We will continue to post Councilmember responses as we receive them.

Update, January 26: On the afternoon of Friday, January 26, the MSU Board of Trustees appointed Vice President Bill Beekman as an Acting President while an interim president is chosen.

Update, January 28: Councilmember Aaron Stephens provided the following statement:

"There is a special place in hell for Inmate Nassar. This man used his position of power to take advantage of others. I'm glad he got the maximum sentence.

"My first and only priority is justice for these strong, and brave women. And whoever knew, and enabled these atrocious acts, is equally culpable in the situation. Anyone who knew and didn't act, needs to be held accountable, no matter how far up it goes. MSU has a lot of work to do to rebuild trust.

"It’s not just about holding those who were complicit accountable. It’s also about ensuring an environment where people feel comfortable enough to report, come forward, and actually get something done in a safe, and transparent way. You have to have an environment in an organization where when there are rumors or whispers, they get looked into and addressed. I hope that is a continued priority moving forward.
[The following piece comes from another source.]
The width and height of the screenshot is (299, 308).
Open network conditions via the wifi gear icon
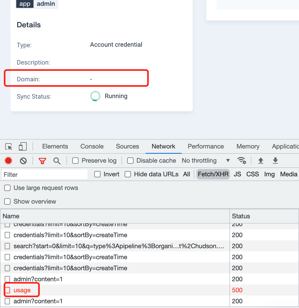pos(242,160)
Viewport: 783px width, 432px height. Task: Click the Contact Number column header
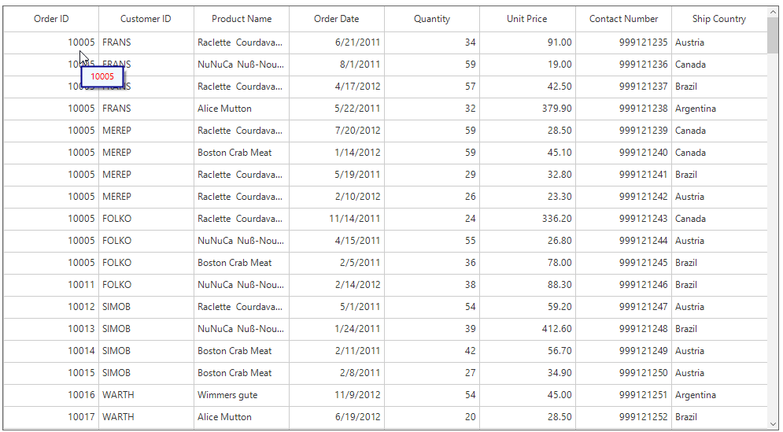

"It's about ensuring a culture in which people feel comfortable coming forward without personal risk. If someone is scared to go to their boss with bad news it’s not just on the employee for not reporting, it’s on the boss for not being able to create an environment in which the employee feels comfortable coming and speaking on - yes - sensitive issues, but significantly serious issues just the same. Again, I think this is just the start. They have a lot of work to do. I really hope that this issue isn't just viewed as "resolved" because a couple people stepped down. There are institutional problems to address on every level. I think every organization, not just MSU, should critically analyze their own reporting procedures, their own organizational culture, and make sure that nothing like this ever happens again.

"East Lansing is still the home of Michigan State University and we will continue to work with them as we have for years. That being said, I am pretty disappointed in my school right now."

 

Disclosure: Alice Dreger's spouse, Aron Sousa, is Senior Associate Dean for MSU's College of Human Medicine (CHM). Nassar was a physician in the College of Osteopathic Medicine (COM), and the two colleges have many intertwined programs and resource needs.